Exercise aim:
Copy the part of the records that opens with the line containing "The width and height of the screenshot is (623, 1384)." and runs through the end of the records, including both ends and the requests. Multiply every coordinate in the answers by 0.5 and round to whole numbers, halves up, leaving all other numbers as they are.

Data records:
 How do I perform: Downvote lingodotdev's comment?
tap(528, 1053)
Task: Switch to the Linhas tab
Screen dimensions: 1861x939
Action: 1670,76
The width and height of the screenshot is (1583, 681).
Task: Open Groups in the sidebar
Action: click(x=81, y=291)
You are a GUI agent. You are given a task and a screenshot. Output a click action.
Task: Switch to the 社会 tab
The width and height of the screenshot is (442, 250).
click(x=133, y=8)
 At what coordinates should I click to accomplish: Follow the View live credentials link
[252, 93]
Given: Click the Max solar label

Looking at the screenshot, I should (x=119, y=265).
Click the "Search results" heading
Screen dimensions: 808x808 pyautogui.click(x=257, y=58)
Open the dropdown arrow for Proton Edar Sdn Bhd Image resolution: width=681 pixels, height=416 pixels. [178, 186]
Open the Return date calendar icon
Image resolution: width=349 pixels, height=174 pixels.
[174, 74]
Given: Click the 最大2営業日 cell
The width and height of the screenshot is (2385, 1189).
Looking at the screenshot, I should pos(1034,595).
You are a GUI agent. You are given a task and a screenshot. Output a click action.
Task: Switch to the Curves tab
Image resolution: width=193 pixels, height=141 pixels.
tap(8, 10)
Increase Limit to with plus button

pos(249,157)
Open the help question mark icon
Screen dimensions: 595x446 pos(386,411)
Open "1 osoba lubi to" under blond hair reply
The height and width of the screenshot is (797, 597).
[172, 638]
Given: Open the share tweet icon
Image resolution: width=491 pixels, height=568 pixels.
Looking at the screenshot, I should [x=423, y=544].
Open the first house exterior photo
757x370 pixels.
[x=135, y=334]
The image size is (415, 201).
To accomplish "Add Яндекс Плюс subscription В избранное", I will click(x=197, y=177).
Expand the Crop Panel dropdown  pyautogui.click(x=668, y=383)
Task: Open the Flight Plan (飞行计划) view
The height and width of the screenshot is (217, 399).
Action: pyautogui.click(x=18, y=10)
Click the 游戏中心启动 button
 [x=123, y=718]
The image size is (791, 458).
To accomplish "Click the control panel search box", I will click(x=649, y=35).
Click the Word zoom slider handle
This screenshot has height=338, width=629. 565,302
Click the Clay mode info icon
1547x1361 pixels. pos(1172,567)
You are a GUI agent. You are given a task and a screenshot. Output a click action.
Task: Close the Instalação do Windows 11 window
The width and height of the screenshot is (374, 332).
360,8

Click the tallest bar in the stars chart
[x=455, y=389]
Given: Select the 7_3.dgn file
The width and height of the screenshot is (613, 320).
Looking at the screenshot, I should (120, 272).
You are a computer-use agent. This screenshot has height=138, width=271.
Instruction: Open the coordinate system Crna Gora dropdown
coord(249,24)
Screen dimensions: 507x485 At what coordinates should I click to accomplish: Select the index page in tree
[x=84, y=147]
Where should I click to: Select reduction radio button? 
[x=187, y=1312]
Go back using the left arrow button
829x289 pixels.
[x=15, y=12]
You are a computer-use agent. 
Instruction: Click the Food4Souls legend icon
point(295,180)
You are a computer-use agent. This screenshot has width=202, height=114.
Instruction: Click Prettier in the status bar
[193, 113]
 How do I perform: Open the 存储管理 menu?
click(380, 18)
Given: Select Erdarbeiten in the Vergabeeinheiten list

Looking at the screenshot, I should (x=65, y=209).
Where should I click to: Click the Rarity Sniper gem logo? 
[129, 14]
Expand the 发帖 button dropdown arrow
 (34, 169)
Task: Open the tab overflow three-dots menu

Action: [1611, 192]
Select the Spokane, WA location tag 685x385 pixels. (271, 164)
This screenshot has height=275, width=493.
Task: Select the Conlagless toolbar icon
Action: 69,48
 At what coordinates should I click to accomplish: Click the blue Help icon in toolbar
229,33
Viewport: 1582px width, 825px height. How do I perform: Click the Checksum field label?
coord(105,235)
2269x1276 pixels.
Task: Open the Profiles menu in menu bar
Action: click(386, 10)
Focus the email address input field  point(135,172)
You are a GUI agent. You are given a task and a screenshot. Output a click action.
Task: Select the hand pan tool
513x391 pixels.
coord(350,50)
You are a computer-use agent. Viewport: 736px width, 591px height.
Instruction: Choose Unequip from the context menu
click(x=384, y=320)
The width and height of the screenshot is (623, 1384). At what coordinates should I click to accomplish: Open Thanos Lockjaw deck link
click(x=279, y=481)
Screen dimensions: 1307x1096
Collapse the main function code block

Result of this exercise:
The width and height of the screenshot is (623, 1384). At what coordinates should I click to accomplish: Open Thanos Lockjaw deck link
click(x=140, y=241)
Screen dimensions: 1307x1096
Collapse the main function code block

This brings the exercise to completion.